§ Exercise description
Using the records below, write out again exactly the lines that begin at the line containing "Vluchten naar Barcelona (83, 1984)" and end at the line containing "Tweets by betzsteve (881, 463)", and no other lines.

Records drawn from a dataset

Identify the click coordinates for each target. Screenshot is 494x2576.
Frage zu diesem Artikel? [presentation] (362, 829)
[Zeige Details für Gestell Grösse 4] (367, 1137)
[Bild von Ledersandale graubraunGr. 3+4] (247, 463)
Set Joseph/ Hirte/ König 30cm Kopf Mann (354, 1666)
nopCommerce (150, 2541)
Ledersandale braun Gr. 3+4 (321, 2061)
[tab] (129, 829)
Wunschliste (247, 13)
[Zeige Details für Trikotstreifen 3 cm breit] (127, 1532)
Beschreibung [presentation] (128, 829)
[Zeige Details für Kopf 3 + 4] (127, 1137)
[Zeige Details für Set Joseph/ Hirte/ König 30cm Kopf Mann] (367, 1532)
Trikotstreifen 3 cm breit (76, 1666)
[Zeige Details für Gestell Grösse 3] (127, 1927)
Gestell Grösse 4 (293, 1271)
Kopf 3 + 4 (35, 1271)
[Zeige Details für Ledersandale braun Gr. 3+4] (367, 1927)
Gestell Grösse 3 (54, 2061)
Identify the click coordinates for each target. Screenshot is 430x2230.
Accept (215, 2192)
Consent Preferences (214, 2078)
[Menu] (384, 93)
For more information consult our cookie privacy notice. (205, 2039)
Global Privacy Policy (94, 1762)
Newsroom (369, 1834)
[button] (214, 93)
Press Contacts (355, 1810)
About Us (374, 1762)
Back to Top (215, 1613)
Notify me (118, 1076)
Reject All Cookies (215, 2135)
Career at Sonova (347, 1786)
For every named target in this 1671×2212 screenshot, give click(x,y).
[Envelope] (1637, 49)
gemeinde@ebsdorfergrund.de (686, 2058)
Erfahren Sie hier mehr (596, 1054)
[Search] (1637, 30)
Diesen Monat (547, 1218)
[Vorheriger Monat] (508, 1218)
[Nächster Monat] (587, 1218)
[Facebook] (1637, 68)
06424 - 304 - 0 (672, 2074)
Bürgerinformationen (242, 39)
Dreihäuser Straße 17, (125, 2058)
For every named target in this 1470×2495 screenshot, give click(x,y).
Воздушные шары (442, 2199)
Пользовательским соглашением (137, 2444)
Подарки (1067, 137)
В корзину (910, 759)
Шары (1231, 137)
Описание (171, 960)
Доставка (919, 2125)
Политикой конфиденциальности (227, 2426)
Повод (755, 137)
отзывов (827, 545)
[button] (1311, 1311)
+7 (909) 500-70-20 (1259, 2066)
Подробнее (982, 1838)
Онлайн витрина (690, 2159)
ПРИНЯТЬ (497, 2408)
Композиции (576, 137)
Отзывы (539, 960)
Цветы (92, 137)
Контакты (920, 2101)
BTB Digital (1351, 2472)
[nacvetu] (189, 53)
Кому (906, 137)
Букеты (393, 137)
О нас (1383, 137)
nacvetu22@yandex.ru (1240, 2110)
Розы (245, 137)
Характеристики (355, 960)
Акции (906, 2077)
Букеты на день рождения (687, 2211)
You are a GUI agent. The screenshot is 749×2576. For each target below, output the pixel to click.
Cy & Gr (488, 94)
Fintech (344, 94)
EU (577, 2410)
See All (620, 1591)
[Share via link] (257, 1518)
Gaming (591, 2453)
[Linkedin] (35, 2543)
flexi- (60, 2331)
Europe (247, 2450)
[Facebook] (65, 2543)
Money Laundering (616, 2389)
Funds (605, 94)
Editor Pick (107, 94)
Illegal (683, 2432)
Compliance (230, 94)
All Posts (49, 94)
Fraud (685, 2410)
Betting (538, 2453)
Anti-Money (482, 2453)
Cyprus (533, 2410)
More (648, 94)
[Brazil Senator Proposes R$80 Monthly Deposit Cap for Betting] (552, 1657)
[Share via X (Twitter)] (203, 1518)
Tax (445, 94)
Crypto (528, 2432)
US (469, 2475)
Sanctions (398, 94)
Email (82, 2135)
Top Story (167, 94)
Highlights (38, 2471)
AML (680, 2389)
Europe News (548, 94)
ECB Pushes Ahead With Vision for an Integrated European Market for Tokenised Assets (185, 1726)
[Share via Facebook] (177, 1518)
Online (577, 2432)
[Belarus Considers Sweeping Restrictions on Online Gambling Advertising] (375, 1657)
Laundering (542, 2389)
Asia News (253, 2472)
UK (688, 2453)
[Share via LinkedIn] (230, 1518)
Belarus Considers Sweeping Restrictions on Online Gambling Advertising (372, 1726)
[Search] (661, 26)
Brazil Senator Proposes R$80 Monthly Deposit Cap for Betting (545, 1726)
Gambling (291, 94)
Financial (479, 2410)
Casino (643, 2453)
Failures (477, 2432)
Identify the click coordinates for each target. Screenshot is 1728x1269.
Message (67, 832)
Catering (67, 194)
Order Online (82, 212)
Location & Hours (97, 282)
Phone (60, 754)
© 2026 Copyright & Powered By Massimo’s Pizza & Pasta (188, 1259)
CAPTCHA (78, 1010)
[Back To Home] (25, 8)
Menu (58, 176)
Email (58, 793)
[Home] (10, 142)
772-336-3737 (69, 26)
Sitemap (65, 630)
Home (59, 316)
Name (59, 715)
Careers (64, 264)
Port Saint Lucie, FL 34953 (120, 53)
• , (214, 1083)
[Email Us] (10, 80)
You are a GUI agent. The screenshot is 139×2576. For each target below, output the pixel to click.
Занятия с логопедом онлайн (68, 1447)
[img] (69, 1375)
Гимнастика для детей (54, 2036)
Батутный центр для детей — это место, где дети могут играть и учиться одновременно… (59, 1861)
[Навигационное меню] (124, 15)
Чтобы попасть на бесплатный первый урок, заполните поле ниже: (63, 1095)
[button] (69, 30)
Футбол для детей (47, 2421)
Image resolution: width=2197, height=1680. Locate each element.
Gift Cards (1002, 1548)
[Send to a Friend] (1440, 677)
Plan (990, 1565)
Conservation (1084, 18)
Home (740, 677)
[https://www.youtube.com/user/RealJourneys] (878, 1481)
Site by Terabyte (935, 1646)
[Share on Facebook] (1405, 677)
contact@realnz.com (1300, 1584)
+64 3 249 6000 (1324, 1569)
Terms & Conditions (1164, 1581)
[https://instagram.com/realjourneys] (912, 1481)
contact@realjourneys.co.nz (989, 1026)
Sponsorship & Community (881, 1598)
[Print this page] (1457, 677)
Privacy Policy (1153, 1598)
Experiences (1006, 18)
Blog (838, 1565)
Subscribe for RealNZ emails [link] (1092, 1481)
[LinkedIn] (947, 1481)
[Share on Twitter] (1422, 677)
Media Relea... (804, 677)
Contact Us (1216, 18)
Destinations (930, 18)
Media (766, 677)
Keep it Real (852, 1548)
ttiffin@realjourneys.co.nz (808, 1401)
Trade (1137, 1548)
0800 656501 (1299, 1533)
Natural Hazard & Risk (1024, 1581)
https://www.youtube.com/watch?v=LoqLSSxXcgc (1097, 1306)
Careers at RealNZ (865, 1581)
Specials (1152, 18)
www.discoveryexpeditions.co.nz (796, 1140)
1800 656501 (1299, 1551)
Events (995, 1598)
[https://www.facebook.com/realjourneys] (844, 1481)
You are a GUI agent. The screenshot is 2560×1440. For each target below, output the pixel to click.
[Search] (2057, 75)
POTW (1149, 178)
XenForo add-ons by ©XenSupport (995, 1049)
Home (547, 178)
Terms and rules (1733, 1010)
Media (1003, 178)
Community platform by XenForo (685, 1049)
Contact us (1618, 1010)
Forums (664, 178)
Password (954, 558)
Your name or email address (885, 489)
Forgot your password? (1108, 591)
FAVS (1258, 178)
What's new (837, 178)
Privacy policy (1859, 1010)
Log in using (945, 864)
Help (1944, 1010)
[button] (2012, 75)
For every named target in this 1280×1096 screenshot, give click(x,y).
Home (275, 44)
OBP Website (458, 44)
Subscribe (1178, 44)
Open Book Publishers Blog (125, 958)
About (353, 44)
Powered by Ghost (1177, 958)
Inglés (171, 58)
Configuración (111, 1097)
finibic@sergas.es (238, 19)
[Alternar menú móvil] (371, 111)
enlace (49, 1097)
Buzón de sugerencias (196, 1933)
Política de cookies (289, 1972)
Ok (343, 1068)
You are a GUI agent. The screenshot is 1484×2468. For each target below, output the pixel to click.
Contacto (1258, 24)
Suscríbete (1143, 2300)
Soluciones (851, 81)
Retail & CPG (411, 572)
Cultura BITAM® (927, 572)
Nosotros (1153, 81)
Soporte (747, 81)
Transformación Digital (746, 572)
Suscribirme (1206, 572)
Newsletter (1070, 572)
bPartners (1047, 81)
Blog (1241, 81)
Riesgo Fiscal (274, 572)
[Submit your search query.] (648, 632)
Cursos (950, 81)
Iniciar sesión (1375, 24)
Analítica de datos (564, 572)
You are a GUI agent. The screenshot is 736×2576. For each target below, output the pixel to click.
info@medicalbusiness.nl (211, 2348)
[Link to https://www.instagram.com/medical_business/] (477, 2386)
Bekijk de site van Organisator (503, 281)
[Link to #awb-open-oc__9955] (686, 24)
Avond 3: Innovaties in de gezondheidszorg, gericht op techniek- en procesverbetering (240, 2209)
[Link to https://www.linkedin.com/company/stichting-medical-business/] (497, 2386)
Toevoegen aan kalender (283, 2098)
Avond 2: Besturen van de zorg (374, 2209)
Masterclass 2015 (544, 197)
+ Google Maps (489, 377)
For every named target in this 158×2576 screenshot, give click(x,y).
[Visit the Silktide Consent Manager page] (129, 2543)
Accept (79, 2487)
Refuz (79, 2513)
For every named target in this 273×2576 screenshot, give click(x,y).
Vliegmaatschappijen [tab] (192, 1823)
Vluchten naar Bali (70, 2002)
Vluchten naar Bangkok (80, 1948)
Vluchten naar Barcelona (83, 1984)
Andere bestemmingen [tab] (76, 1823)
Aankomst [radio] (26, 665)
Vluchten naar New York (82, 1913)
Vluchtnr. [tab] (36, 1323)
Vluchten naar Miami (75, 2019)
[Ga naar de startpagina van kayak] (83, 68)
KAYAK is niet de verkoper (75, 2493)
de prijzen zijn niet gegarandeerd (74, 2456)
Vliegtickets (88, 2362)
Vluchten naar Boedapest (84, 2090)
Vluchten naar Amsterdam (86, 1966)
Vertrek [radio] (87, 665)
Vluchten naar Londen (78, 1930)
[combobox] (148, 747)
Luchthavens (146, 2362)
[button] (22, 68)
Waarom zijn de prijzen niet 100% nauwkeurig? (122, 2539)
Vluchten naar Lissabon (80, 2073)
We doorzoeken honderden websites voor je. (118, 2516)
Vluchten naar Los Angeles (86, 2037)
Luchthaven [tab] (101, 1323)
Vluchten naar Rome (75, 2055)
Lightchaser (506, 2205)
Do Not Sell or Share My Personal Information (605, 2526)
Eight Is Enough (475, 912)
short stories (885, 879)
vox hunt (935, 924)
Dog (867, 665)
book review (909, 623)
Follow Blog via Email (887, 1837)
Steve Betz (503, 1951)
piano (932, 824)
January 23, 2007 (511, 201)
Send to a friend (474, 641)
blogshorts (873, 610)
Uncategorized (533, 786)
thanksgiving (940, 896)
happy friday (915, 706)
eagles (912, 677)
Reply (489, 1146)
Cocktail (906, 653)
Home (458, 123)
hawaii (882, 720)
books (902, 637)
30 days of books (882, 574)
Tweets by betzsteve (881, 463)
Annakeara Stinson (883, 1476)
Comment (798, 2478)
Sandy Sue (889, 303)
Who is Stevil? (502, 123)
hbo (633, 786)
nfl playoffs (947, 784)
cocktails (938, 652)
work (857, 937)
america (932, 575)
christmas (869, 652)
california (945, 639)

§ Solution to the exercise
Vluchten naar Barcelona (83, 1984)
Andere bestemmingen [tab] (76, 1823)
Aankomst [radio] (26, 665)
Vluchten naar New York (82, 1913)
Vluchtnr. [tab] (36, 1323)
Vluchten naar Miami (75, 2019)
[Ga naar de startpagina van kayak] (83, 68)
KAYAK is niet de verkoper (75, 2493)
de prijzen zijn niet gegarandeerd (74, 2456)
Vliegtickets (88, 2362)
Vluchten naar Boedapest (84, 2090)
Vluchten naar Amsterdam (86, 1966)
Vertrek [radio] (87, 665)
Vluchten naar Londen (78, 1930)
[combobox] (148, 747)
Luchthavens (146, 2362)
[button] (22, 68)
Waarom zijn de prijzen niet 100% nauwkeurig? (122, 2539)
Vluchten naar Lissabon (80, 2073)
We doorzoeken honderden websites voor je. (118, 2516)
Vluchten naar Los Angeles (86, 2037)
Luchthaven [tab] (101, 1323)
Vluchten naar Rome (75, 2055)
Lightchaser (506, 2205)
Do Not Sell or Share My Personal Information (605, 2526)
Eight Is Enough (475, 912)
short stories (885, 879)
vox hunt (935, 924)
Dog (867, 665)
book review (909, 623)
Follow Blog via Email (887, 1837)
Steve Betz (503, 1951)
piano (932, 824)
January 23, 2007 (511, 201)
Send to a friend (474, 641)
blogshorts (873, 610)
Uncategorized (533, 786)
thanksgiving (940, 896)
happy friday (915, 706)
eagles (912, 677)
Reply (489, 1146)
Cocktail (906, 653)
Home (458, 123)
hawaii (882, 720)
books (902, 637)
30 days of books (882, 574)
Tweets by betzsteve (881, 463)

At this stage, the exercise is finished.